The world’s smartest and most creative soccer players read the game and play ahead of their opponents. They possess excellent soccer intelligence, which allows them to predict how and where a play will unfold. They stay one step ahead of their opponents to attack weaknesses and set up effective scoring opportunities or defensive plays.
Spatial awareness allows you to play with your head up, keep control of the ball and have a mental map of the game around you. You can constantly scan the field to assess the position of players, giving you more time to make a smart decision or be a step ahead of the play.
Spatial awareness allows players who aren’t super athletes to compete with faster and stronger players.
These are the mental skills that affect spatial awareness.
Soccer players must identify the most important information in a particular game situation and then coordinate their next movements. This allows them to find weaknesses in the opposition and exploit them. To do this, you must be able to discern where your opponents and teammates are on the field without too much thought. It should be second nature.
The mental capacity to imagine a particular situation or play from different perspectives is critical. You can anticipate the path of the ball and set up a play based on the position of your teammates and opponents.
Peripheral vision lets you see teammates or opponents outside of your direct line of sight. Improving your peripheral vision allows you to see players and movement further from center while still maintaining your focus on the ball or play. You can make “no-look passes” or evade an attacking defender from the side or behind. (Improve your peripheral vision with this drill.)

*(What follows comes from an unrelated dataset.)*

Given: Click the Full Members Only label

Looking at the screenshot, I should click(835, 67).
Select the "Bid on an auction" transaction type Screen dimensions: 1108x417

Improving Spatial Awareness
- Always keep your head up
- Scan the field before receiving the ball
- Develop your technical ability, first touch and ball control
- Watch more soccer and take notes on players with excellent spatial awareness skills
- Play 1 vs. 1 and 2 vs. 2 while observing the body movements of the defensive players
- Limit playing space to force quicker play in tight areas
- Play and pass with limited touches (1 or 2 touches)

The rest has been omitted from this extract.